Ce que contiennent vraiment vos logs
Avant de parler d'hébergement, rappelons ce qu'on héberge : les journaux d'authentification, les requêtes DNS, l'activité des postes et des serveurs. Agrégés, ces logs décrivent l'organigramme réel de l'entreprise, ses horaires, ses outils, ses failles. C'est pour cela que la question « où vivent-ils ? » mérite mieux qu'un réflexe, dans un sens comme dans l'autre.
Quatre questions qui tranchent
| Critère | Penche on-premise | Penche SaaS |
|---|---|---|
| Réglementaire | Secteur régulé, données de défense, exigence contractuelle de localisation stricte | Pas de contrainte de localisation au-delà de l'UE |
| Coût complet à 3 ans | Volumétrie forte et stable ; le SaaS facturé au Go ingéré devient vite cher | Volumétrie modeste ou variable, pas de CAPEX possible |
| Équipe d'exploitation | Des compétences infra disponibles pour patcher, dimensionner, superviser | Personne pour maintenir une plateforme de plus |
| Délai de mise en route | Peut attendre quelques semaines | Besoin d'être opérationnel ce mois-ci |
Le critère le plus sous-estimé est le troisième. Un SIEM on-premise sans personne pour l'exploiter devient en six mois une dette : non patché, sous-dimensionné, et finalement moins souverain qu'un SaaS bien contractualisé, parce qu'une plateforme à l'abandon protège mal ce qu'elle héberge.
La réversibilité
Quel que soit le mode choisi, posez la question de sortie avant d'entrer : format d'export des logs, des règles de détection, des playbooks ; durée de restitution ; coût. Un SIEM dont on ne peut pas sortir n'est pas un outil, c'est une dépendance. C'est un engagement que nous prenons contractuellement sur ARTEFACT dans les deux modes : vos logs, vos règles et vos playbooks restent exportables en format ouvert.
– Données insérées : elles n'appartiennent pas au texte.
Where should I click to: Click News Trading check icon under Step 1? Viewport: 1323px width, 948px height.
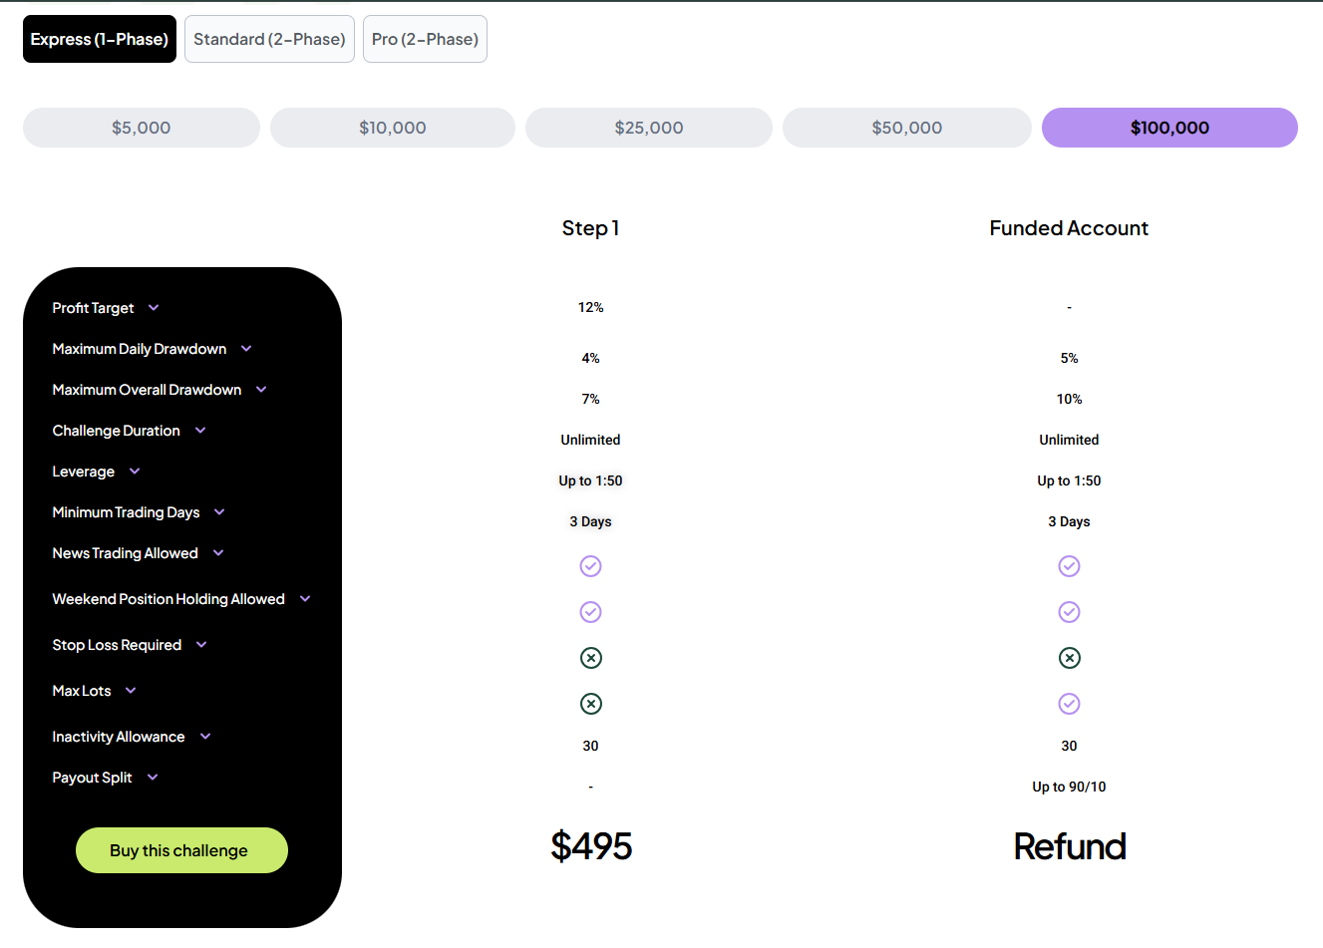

La bonne réponse n'est donc ni « on-premise parce que souveraineté » ni « SaaS parce que simplicité » : c'est celle qui sort du tableau ci-dessus appliqué à votre contexte. Si vous hésitez entre les deux, c'est généralement que la contrainte réglementaire ne tranche pas, et c'est alors l'équipe d'exploitation disponible qui doit décider.